We developed a labor management strategy to take advantage of improving machine availability while minimizing the loss of labor productivity.
In addition to reducing labor by 20%, we reduced scrap costs by over 50%. Furthermore, we provided management with tools to assess future process improvement initiatives.
The client was a high tech, low volume manufacturer in a heavily regulated industry. Most of their contracts were government related and they had large R&D and engineering requirements. The client had recently been acquired by an LBO fund. The former parent company had provided key IT services including procurement and financial. Inventory was tracked using a home grown system that did not cross-check with procurement. Program forecasting and completion tracking was handled by an obsolete software package running on non-Y2K compliant IT system. Overhead rates were double best in class. Program management was client specific with dedicated design and engineering teams. The result was broad duplication of effort and proliferation of part numbers.
We became involved as soon as the client was acquired. We helped the client select a low-end financial package and integrated it with a low-end MRP package. Our approach was to implement the MRP without any software modification while transferring a sense of ownership to the key process leaders in each functional area. We set up and managed a team of key people to pilot the software. The team’s objective was to plan a job, write PO’s, receive material, and issue material to job work orders. We brought job planning and purchasing on line in 2 months with an additional month to integrate inventory.

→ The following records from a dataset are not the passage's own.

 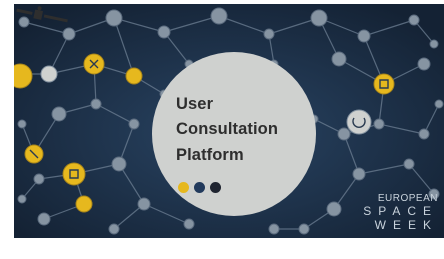 What do you see at coordinates (216, 188) in the screenshot?
I see `black-dot` at bounding box center [216, 188].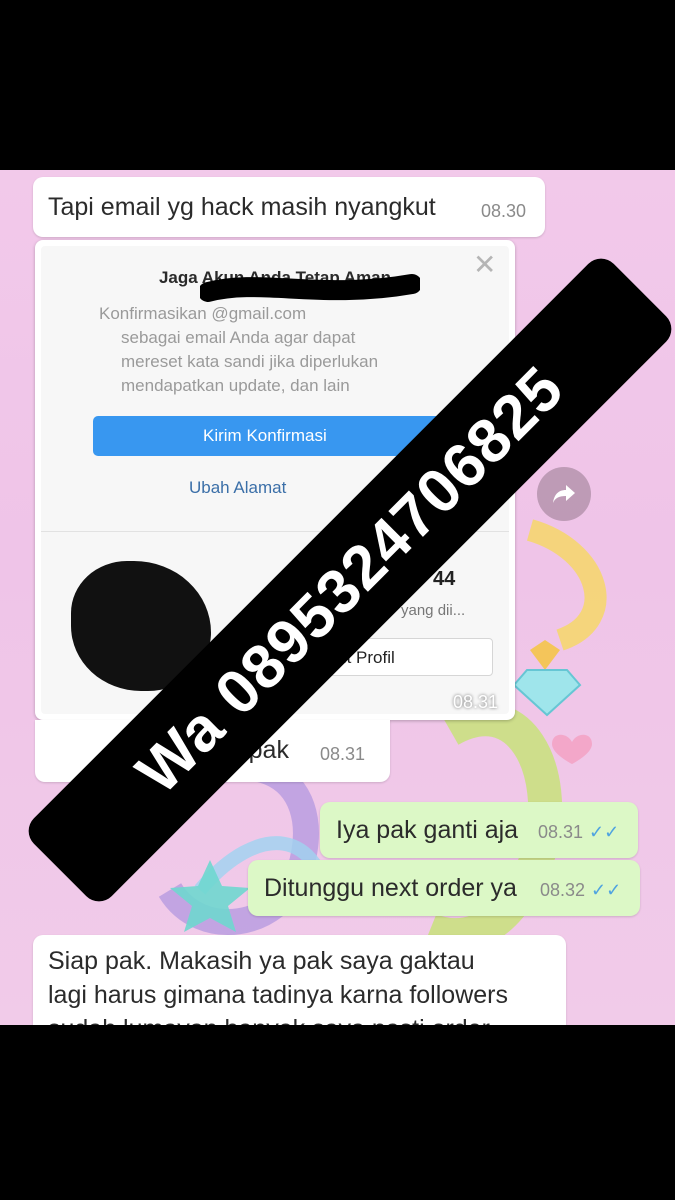 This screenshot has width=675, height=1200. What do you see at coordinates (428, 830) in the screenshot?
I see `message-text: Iya pak ganti aja` at bounding box center [428, 830].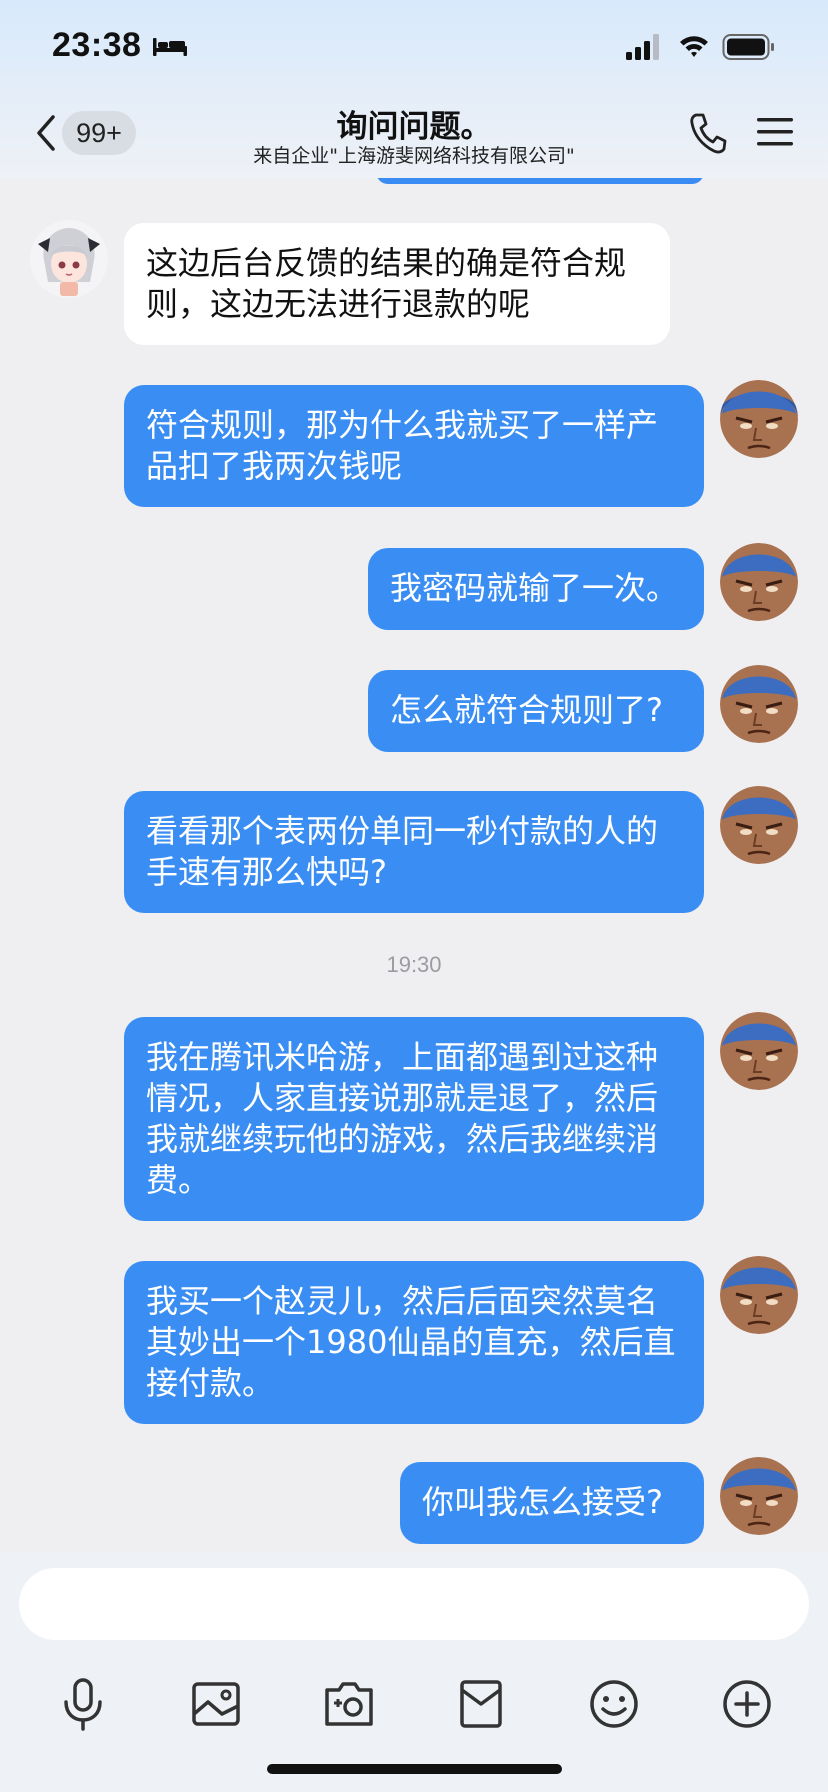 This screenshot has width=828, height=1792. Describe the element at coordinates (170, 47) in the screenshot. I see `sleep-focus-icon` at that location.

Concurrently, we developed a simple software tool to let them track program completion and forecast. We migrated all the data from the non-Y2K hardware into this new tool, implemented it, and trained their people to use it. We set up a team of engineers and designers to develop a standard parts list and to identify common components.
Having provided the client with the tools required to streamline their business, we were able to achieve a 30% reduction in overhead rates. This resulted in increased proposal competitiveness and increased sales. The company was sold by the LBO fund 14 months after it was acquired for a 145% ROI.